— DOCUMENT PASSAGE —
>> start
Writing custom middleware with from_fn
Most of the time, you don’t need middleware that’s reusable across projects. You just need something that runs on requests in this application. For that, Axum gives us middleware::from_fn, which lets you write middleware as a plain async function. It’s so much simpler than implementing the full Tower Layer and Service traits, and in my experience it covers the vast majority of custom middleware needs.
#![allow(unused)]
fn main() {
use axum::{
extract::Request,
middleware::Next,
response::Response,
};
async fn timing_middleware(req: Request, next: Next) -> Response {
let start = std::time::Instant::now();
let method = req.method().clone();
let uri = req.uri().clone();
let response = next.run(req).await;
let duration = start.elapsed();
tracing::info!(
method = %method,
uri = %uri,
status = %response.status(),
duration_ms = %duration.as_millis(),
"request completed"
>> end
— SOURCE MATERIAL —
>> start
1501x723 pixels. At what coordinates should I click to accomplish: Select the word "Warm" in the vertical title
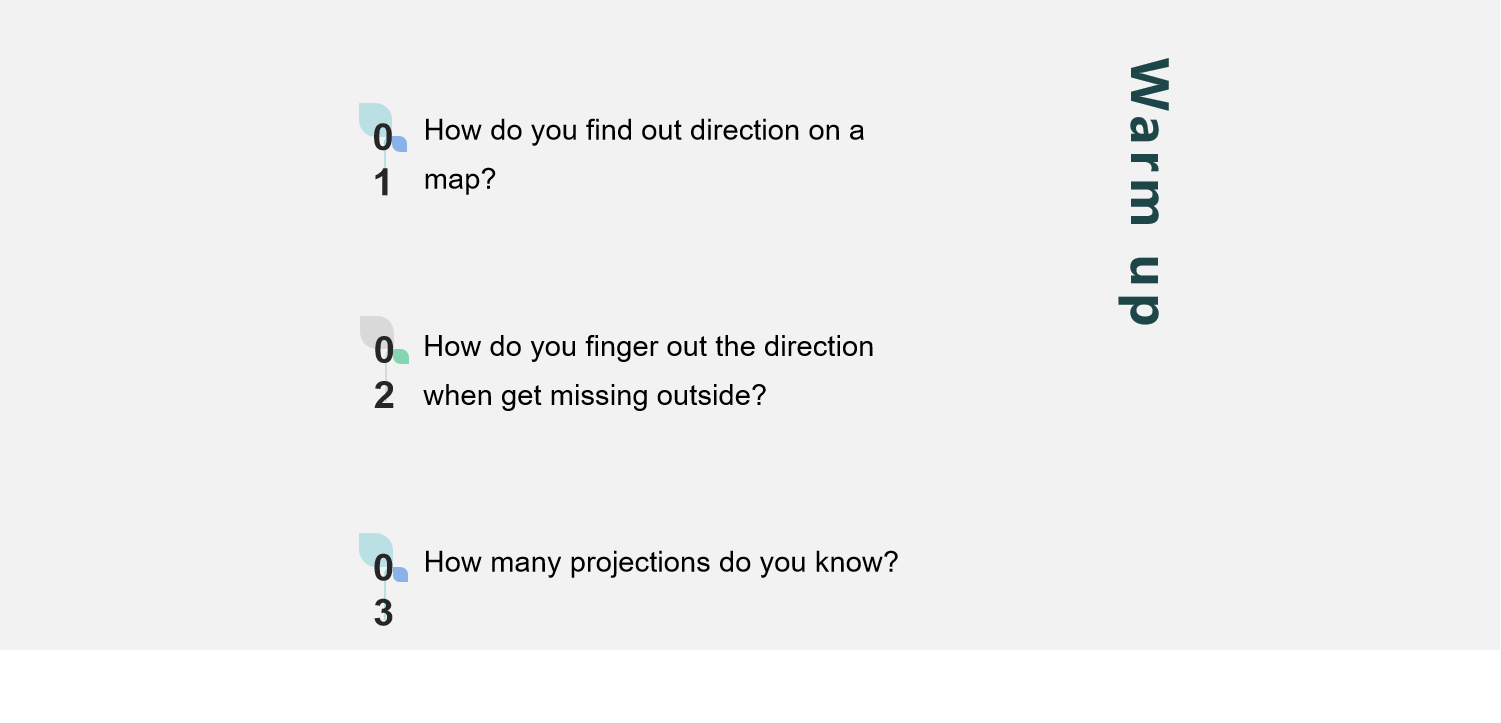coord(1146,142)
>> end
— REQUESTS —
**a.** Answer these about the Axum middleware passage:
(i) According to the passage, middleware::from_fn lets you write middleware as what?
(ii) Which traits does the passage say you would otherwise have to implement?
(iii) What message string does timing_middleware pass to tracing::info!?
**b.** Extend the Axum middleware passage from the point where it stops.
The material has no connection to the Axum middleware passage.

— TASK-BY-TASK OUTPUTS —
**a.**
(i) A plain async function.
(ii) The full Tower Layer and Service traits.
(iii) "request completed"

**b.**
);
response
}
}Applying it to your router is straightforward:
#![allow(unused)]
fn main() {
use axum::middleware;
let app = Router::new()
.merge(api_routes())
.layer(middleware::from_fn(timing_middleware))
.with_state(state);
}But what if your middleware needs access to the application state, say, to look up a JWT secret for authentication? That’s where from_fn_with_state comes in:
#![allow(unused)]
fn main() {
async fn auth_middleware(
State(state): State<AppState>,
mut req: Request,
next: Next,
) -> Result<Response, AppError> {
let token = req.headers()
.get(header::AUTHORIZATION)
.and_then(|v| v.to_str().ok())
.and_then(|v| v.strip_prefix("Bearer "))
.ok_or(AppError::Unauthorized)?;
let claims = decode_jwt(token, state.config.jwt_secret.expose_secret())
.map_err(|_| AppError::Unauthorized)?;
// Store the authenticated user in request extensions so handlers can access it
req.extensions_mut().insert(AuthUser::from(claims));
Ok(next.run(req).await)
}
// Apply to specific routes
let protected_routes = Router::new()
.route("/profile", get(get_profile))
.route("/settings", put(update_settings))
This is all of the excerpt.